Complete Step by Step Answer:
Here, we have to find out the hydrocarbon that has both sp and \[s{p^2}\]hybridised atoms of carbon.

Let's check all the options one by one.
Option A is propene. Its structure is \[\mathop {{\rm{C}}{{\rm{H}}_{\rm{3}}}}\limits_{s{p^3}} - \mathop {{\rm{CH}}}\limits_{s{p^2}} = \mathop {C{H_2}}\limits_{s{p^2}} \] . C1 is \[s{p^3}\] hybridised as it forms a bond with four groups, C2 is \[s{p^2}\]hybridised as it forms a bond with three groups and C3 is \[sp\] hybridised as it forms a bond with two groups. So, no sp hybridised carbon is present in the compound.

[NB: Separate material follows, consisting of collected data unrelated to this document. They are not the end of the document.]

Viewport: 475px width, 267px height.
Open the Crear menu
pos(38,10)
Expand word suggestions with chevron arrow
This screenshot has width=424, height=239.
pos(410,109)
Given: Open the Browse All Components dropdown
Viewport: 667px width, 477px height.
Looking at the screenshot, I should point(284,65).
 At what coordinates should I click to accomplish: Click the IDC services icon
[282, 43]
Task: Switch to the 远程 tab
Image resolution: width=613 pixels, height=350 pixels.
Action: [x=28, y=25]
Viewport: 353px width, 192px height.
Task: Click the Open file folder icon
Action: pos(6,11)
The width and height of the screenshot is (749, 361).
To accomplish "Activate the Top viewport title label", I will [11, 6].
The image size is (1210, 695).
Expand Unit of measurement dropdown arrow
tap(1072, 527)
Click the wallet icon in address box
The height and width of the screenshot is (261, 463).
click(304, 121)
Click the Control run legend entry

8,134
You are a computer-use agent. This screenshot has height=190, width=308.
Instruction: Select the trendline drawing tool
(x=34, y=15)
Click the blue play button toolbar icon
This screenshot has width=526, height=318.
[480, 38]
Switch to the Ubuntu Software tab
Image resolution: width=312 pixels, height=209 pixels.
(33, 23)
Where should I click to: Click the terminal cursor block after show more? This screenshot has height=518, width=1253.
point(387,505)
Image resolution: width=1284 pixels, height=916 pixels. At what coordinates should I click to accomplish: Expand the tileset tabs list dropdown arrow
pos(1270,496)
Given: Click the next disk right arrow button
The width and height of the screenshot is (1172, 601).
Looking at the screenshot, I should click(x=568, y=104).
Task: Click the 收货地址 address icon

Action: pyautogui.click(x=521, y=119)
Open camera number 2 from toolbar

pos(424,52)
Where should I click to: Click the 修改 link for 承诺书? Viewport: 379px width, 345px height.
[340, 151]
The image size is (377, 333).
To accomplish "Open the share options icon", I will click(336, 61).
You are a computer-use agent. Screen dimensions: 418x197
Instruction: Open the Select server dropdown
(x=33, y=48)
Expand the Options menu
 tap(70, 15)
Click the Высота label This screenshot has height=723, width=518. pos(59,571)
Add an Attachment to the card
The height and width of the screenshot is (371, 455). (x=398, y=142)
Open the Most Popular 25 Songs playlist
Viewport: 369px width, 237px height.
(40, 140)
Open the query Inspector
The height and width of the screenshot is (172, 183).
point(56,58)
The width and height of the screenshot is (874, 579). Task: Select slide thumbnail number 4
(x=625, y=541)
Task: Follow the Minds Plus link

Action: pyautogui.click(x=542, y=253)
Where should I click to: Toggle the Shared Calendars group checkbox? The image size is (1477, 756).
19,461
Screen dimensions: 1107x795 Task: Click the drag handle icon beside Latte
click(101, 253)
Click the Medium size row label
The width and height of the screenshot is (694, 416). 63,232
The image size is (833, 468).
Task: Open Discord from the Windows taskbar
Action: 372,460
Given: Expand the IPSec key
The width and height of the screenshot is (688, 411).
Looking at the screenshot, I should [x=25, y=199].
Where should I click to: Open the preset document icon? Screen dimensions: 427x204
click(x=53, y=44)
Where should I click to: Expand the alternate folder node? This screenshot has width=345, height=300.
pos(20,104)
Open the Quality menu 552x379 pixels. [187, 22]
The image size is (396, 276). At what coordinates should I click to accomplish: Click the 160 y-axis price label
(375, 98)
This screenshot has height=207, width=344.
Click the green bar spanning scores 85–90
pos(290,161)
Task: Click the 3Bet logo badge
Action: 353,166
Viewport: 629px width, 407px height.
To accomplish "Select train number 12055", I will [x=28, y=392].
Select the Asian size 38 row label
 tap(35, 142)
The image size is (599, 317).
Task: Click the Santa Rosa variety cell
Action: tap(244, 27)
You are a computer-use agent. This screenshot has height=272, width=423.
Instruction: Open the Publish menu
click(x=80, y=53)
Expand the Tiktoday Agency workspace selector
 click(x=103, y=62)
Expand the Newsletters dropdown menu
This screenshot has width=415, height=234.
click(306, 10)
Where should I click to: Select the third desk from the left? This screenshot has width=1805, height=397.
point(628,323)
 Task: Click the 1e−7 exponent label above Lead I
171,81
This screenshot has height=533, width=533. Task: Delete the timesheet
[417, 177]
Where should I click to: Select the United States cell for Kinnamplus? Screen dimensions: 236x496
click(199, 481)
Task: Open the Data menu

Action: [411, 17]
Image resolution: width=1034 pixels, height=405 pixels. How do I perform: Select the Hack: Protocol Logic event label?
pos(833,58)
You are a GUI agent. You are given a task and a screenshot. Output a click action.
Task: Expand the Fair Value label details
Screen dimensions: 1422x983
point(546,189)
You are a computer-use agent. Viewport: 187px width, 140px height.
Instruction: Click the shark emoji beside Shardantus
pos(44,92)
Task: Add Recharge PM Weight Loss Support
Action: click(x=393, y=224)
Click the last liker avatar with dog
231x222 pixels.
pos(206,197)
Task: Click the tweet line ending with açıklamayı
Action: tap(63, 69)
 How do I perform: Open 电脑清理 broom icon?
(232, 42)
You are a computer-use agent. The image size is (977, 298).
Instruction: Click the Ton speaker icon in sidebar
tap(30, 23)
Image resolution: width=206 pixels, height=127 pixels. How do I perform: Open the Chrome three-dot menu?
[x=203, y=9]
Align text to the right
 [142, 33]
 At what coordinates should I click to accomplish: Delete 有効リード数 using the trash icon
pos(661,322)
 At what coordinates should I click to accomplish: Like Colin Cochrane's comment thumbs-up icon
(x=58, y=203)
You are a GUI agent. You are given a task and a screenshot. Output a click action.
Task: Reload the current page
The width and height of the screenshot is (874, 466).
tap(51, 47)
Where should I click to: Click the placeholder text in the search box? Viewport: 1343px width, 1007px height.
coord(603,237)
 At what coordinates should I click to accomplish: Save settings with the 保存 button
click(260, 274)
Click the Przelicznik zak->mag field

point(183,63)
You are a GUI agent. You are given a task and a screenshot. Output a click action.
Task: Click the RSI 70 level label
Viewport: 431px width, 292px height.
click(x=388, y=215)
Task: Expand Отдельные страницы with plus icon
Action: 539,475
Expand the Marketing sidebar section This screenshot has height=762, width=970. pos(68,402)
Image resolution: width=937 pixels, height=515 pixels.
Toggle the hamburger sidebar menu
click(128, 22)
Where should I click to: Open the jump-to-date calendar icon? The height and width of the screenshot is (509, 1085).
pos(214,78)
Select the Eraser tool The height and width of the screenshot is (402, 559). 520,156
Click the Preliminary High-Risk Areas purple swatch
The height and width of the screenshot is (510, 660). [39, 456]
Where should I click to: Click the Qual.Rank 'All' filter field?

Option B is propyne. Its structure is \[\mathop {{\rm{C}}{{\rm{H}}_{\rm{3}}}}\limits_{s{p^3}} - \mathop {\rm{C}}\limits_{sp} \equiv \mathop {{\rm{CH}}}\limits_{sp} \]. C1 is \[s{p^3}\] hybridised as it forms a bond with four groups, C2 is \[sp\]hybridised as it forms a bond with two groups and C3 is \[sp\] hybridised as it forms a bond with two groups. So, no \[s{p^2}\]hybridised carbon is present in the compound.

Option C is propadiene. Its structure is \[\mathop {{\rm{C}}{{\rm{H}}_2}}\limits_{s{p^2}} = \mathop {\rm{C}}\limits_{sp} = \mathop {{\rm{C}}{{\rm{H}}_{\rm{2}}}}\limits_{s{p^2}} \] .C1 is \[s{p^2}\] hybridised as it forms bond with three groups, C2 is \[sp\]hybridised as it forms bond with two groups and C3 is \[s{p^2}\] hybridised as it forms bond with three groups. So, both sp and\[s{p^2}\]hybridised carbon atoms are present in the compound.

Therefore, option C is right.

Note: It is to be noted that, the count of lone pairs surrounding an atom should also be counted while identifying the type of hybridization. In the given questions, no lone pairs are present in any of these compounds, so the count of lone pairs is not needed.